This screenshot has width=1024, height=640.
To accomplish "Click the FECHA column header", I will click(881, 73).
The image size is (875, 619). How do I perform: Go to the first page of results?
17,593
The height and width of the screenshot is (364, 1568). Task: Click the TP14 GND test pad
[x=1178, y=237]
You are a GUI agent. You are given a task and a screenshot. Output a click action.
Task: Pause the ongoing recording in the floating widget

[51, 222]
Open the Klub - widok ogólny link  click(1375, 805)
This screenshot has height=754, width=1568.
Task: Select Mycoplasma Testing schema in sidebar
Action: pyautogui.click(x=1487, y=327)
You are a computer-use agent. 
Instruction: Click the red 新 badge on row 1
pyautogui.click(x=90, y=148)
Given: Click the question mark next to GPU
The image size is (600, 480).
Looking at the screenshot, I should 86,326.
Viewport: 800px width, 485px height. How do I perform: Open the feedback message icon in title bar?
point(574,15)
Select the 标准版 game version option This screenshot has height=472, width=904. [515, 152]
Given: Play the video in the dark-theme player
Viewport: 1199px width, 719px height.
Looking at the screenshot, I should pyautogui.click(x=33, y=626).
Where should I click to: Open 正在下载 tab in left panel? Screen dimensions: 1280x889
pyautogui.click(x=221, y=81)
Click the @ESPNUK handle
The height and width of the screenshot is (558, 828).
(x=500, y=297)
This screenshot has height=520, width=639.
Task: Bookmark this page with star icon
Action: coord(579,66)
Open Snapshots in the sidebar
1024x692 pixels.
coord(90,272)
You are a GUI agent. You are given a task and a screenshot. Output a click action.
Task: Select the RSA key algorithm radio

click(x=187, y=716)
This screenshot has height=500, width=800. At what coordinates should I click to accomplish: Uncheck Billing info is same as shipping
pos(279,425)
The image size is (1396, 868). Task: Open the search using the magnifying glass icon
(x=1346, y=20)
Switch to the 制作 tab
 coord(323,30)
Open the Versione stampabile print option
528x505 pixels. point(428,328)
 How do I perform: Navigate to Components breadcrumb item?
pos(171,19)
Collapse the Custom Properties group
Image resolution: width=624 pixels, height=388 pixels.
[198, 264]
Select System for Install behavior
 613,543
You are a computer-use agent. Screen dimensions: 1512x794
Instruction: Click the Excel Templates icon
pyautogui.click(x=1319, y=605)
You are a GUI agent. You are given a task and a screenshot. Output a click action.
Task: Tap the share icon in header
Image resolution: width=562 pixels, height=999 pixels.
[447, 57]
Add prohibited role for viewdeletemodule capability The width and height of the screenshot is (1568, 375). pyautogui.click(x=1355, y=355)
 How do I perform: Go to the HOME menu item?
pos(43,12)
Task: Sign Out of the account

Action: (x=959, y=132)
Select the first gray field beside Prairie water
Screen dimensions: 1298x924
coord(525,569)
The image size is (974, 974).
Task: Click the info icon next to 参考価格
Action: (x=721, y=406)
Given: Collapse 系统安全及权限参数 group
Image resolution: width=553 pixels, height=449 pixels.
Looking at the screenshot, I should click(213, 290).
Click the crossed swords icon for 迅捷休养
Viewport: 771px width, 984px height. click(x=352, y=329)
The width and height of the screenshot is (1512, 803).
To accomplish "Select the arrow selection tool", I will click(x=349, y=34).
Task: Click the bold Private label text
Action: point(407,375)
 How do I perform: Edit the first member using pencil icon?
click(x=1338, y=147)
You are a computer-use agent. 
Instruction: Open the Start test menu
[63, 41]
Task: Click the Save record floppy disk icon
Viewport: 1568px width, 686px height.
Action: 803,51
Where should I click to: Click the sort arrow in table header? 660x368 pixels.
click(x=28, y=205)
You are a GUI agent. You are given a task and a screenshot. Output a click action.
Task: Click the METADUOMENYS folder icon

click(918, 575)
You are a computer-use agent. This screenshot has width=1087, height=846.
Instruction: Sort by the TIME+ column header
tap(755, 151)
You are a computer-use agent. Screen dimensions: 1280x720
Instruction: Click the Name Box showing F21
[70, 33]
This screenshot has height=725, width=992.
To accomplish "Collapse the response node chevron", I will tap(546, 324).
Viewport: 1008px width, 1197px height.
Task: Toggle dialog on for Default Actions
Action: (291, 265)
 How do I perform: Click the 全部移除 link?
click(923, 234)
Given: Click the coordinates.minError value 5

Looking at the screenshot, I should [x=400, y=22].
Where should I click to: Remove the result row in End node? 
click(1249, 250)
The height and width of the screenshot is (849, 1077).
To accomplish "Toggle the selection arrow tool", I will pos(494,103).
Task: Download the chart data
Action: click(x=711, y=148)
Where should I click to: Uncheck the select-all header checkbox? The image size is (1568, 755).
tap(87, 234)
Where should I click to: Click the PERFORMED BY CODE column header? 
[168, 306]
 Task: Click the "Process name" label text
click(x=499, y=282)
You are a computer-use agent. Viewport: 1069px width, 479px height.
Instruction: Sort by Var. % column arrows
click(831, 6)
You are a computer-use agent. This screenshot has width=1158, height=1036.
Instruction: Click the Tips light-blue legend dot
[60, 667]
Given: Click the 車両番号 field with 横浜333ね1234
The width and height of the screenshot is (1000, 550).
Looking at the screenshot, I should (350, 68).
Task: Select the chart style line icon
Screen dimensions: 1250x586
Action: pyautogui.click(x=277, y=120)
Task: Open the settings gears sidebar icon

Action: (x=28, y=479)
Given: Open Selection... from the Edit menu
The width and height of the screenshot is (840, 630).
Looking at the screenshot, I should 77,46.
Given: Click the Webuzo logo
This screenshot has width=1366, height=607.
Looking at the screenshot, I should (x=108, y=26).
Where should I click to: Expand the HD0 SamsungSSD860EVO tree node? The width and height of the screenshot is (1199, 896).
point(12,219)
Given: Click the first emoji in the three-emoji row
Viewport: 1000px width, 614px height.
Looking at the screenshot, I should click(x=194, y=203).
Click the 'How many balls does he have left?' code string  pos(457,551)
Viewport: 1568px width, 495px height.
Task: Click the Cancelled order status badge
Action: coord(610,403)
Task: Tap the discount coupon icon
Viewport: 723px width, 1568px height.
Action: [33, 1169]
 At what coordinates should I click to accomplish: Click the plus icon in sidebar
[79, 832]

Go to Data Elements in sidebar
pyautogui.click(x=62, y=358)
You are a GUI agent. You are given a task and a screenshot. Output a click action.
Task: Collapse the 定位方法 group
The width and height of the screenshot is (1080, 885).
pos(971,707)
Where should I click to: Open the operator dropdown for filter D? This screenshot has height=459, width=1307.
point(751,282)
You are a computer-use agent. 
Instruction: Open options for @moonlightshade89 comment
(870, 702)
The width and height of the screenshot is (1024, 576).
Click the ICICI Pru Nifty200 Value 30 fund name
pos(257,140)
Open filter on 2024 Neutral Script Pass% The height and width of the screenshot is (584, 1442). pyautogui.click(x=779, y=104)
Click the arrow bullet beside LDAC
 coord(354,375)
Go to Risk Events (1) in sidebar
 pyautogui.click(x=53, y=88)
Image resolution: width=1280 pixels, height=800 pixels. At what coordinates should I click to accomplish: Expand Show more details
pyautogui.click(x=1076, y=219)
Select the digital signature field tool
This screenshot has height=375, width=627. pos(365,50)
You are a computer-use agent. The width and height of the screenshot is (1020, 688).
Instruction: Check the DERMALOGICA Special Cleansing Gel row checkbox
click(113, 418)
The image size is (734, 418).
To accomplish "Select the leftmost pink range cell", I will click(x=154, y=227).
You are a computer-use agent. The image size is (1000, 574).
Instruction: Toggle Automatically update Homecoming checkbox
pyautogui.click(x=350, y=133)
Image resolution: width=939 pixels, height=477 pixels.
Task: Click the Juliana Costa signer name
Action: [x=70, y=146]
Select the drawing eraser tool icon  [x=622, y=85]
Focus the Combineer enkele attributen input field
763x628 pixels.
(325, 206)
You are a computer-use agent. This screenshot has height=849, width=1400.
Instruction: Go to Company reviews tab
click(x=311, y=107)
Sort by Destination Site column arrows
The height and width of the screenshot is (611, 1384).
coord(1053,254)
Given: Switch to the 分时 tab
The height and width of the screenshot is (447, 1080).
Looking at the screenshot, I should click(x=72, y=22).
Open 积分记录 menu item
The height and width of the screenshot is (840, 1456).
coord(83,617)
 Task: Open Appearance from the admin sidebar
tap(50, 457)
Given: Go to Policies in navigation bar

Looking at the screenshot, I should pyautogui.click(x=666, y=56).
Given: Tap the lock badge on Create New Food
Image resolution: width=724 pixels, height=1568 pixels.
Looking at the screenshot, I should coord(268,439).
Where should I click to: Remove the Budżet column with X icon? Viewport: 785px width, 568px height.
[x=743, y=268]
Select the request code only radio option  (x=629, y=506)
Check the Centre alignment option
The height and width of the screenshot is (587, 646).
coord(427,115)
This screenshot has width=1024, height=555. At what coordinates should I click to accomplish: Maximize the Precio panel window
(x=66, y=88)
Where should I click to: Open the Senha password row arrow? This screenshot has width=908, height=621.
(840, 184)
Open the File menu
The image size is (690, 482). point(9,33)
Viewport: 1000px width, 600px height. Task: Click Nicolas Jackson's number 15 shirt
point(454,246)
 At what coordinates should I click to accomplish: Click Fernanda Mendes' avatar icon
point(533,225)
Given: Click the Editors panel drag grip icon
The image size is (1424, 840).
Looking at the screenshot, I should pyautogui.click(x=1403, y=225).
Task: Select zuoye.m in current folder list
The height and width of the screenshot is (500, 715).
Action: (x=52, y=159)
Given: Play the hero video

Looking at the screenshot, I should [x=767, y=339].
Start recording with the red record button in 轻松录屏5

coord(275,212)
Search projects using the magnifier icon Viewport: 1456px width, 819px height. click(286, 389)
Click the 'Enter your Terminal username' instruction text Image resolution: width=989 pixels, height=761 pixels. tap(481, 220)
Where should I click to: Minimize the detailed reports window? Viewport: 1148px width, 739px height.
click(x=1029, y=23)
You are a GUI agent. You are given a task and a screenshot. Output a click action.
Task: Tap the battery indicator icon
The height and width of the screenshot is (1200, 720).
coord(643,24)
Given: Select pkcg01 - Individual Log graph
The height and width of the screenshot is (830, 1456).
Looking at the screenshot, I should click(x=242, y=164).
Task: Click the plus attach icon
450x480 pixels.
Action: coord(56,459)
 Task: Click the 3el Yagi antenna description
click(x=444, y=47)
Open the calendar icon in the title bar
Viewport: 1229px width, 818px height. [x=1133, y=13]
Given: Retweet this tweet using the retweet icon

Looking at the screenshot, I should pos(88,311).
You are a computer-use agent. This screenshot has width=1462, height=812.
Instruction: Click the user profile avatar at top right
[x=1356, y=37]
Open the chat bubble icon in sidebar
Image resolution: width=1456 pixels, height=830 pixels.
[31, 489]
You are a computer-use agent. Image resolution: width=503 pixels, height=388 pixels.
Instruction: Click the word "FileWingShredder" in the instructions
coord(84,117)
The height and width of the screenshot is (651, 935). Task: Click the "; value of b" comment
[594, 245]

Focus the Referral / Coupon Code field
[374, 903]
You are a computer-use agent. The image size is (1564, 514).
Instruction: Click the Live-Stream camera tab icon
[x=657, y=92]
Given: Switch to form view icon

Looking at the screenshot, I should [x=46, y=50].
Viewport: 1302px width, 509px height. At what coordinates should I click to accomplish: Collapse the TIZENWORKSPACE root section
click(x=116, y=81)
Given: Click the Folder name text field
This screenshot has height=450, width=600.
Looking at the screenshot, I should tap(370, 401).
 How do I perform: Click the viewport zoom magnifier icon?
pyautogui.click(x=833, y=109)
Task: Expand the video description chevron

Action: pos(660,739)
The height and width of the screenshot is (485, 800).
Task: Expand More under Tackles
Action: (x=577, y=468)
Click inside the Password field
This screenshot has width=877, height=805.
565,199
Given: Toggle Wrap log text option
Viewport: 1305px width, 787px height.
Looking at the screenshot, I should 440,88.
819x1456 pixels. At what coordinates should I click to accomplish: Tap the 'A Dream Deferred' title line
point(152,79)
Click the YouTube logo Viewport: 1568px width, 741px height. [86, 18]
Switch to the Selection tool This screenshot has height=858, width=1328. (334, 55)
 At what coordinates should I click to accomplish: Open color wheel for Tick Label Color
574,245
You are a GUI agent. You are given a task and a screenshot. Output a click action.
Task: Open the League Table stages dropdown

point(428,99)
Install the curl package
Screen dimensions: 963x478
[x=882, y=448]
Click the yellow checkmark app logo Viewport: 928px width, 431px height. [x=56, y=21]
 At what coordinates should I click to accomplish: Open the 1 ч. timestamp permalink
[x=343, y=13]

+ + + + + + +

## [What is being asked]
All lines above from the one with "Open the Klub" to the one with "Given: Click the question mark next to GPU", inclusive, should be copied exactly, and no other lines.

## [Your response]
Open the Klub - widok ogólny link  click(1375, 805)
This screenshot has height=754, width=1568.
Task: Select Mycoplasma Testing schema in sidebar
Action: pyautogui.click(x=1487, y=327)
You are a computer-use agent. 
Instruction: Click the red 新 badge on row 1
pyautogui.click(x=90, y=148)
Given: Click the question mark next to GPU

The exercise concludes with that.